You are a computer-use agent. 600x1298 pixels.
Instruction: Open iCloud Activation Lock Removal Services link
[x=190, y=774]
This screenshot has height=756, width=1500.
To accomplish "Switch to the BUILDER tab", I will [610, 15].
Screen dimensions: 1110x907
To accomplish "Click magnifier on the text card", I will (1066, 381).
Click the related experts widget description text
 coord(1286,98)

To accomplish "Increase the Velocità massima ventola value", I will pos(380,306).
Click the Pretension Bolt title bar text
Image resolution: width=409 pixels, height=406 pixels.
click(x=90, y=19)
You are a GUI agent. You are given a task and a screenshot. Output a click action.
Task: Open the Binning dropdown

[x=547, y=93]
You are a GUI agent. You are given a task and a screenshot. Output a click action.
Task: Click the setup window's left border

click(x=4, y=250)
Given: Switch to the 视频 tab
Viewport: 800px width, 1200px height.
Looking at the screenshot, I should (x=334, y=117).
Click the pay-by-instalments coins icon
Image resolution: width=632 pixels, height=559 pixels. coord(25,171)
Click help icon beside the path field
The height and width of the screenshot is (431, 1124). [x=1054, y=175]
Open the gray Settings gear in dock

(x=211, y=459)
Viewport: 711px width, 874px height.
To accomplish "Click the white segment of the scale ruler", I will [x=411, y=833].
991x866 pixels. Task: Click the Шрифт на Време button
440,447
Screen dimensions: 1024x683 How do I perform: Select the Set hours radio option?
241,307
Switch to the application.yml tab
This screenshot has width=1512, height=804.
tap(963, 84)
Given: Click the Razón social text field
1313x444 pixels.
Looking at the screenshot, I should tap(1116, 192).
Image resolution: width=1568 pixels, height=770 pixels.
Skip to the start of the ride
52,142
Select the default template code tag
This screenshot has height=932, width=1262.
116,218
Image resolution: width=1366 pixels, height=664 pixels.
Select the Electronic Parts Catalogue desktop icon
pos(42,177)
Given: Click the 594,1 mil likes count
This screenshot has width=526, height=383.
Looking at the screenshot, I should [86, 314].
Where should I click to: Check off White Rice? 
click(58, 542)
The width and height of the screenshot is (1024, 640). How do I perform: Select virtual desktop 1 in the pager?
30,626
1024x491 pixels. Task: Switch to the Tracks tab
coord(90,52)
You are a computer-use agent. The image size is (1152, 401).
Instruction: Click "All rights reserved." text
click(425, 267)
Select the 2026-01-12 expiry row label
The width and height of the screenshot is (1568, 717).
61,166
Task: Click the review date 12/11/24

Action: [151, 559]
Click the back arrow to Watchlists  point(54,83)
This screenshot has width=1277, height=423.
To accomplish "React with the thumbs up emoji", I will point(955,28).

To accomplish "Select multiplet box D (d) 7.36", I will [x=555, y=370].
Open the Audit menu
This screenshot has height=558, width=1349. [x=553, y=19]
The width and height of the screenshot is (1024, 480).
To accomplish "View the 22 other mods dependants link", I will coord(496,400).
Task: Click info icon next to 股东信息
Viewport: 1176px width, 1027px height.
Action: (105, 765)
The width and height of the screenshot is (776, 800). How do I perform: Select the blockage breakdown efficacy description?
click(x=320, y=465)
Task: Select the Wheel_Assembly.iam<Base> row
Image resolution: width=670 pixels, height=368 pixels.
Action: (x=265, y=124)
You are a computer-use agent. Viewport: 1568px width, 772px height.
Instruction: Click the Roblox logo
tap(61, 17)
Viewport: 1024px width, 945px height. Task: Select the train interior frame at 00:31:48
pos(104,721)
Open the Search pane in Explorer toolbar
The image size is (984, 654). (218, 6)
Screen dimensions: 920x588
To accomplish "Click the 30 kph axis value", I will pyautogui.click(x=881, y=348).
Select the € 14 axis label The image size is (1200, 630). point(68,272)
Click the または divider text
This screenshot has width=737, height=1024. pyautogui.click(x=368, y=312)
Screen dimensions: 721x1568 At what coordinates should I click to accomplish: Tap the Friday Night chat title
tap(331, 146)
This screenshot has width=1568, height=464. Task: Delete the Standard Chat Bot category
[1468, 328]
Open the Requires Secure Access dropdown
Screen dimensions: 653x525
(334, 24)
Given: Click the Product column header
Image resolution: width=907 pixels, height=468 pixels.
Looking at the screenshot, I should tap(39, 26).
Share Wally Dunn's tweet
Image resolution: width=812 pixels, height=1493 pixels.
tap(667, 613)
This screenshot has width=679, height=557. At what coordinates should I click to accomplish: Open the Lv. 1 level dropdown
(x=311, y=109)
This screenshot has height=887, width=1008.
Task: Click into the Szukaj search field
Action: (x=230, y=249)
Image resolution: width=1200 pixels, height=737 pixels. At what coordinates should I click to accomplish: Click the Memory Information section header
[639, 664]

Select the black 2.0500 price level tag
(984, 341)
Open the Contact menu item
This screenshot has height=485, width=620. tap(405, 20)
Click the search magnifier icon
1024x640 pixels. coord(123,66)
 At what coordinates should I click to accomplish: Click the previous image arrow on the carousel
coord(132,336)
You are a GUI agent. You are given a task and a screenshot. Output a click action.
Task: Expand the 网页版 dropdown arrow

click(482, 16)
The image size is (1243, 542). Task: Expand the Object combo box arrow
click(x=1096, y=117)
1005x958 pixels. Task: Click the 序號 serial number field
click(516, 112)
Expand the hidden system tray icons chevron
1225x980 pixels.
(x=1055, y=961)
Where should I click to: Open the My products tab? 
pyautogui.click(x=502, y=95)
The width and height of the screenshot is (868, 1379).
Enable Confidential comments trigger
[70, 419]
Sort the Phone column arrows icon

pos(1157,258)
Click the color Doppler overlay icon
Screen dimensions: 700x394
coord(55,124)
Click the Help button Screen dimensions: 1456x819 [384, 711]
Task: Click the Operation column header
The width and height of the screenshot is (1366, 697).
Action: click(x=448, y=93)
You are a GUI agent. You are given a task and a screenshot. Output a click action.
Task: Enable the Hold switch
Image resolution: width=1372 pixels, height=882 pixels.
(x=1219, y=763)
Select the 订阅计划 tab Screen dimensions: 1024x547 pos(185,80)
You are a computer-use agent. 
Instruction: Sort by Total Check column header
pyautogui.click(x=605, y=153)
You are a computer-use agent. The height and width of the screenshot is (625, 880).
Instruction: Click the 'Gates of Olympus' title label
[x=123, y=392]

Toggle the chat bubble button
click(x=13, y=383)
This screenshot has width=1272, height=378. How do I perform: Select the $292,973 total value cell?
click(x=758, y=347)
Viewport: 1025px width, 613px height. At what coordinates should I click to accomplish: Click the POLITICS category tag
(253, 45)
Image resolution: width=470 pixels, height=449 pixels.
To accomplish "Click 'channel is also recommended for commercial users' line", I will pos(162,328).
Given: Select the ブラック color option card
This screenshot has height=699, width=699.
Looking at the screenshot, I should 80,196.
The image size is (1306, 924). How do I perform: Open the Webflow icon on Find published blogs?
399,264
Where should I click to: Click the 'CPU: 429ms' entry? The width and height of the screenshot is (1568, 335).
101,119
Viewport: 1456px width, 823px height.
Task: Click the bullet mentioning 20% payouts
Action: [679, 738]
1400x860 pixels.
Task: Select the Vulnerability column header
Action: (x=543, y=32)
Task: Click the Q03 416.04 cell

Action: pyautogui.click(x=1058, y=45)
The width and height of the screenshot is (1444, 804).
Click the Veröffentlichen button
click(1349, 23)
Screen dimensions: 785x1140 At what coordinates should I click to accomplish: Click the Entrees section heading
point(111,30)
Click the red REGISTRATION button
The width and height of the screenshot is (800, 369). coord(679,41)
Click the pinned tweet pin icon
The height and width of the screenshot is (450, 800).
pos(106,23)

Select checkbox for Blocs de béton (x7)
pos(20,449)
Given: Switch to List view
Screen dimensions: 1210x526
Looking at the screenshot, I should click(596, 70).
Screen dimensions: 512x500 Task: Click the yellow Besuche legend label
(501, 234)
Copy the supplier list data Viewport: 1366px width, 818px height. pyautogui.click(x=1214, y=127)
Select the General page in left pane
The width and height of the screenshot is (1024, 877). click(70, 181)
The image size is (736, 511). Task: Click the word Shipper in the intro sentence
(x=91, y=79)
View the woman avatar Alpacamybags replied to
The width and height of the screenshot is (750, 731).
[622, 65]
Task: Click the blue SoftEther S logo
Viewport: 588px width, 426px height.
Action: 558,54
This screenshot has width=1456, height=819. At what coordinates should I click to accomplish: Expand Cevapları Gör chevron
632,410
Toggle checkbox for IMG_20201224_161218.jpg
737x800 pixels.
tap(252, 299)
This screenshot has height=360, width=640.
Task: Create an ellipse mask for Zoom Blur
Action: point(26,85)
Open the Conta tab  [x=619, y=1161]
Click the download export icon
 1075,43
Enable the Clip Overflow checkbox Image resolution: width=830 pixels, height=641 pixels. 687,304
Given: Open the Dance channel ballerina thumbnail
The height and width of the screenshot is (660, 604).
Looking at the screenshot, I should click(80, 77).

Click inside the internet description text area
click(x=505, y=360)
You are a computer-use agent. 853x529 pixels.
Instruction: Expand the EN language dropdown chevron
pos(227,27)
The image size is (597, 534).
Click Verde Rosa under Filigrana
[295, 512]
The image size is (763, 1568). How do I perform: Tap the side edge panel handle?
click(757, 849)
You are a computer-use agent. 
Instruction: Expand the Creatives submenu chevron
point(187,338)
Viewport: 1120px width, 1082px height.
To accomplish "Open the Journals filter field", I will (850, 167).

::::

_Description of the task_. How many of the lines above hold the word "color"? Give only that number.

_Answer section_. 2